**Direction**
Can you copy out each of the following rows word for word, keeping the same order?

Entries on where items appear:
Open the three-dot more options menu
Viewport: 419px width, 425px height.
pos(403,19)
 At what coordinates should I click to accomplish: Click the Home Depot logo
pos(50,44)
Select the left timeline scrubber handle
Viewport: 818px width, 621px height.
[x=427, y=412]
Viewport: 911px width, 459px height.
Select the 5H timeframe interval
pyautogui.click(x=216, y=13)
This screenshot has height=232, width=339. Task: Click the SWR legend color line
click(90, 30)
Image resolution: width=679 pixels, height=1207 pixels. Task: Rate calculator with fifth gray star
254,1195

**Solution**
Open the three-dot more options menu
Viewport: 419px width, 425px height.
pos(403,19)
 At what coordinates should I click to accomplish: Click the Home Depot logo
pos(50,44)
Select the left timeline scrubber handle
Viewport: 818px width, 621px height.
[x=427, y=412]
Viewport: 911px width, 459px height.
Select the 5H timeframe interval
pyautogui.click(x=216, y=13)
This screenshot has height=232, width=339. Task: Click the SWR legend color line
click(90, 30)
Image resolution: width=679 pixels, height=1207 pixels. Task: Rate calculator with fifth gray star
254,1195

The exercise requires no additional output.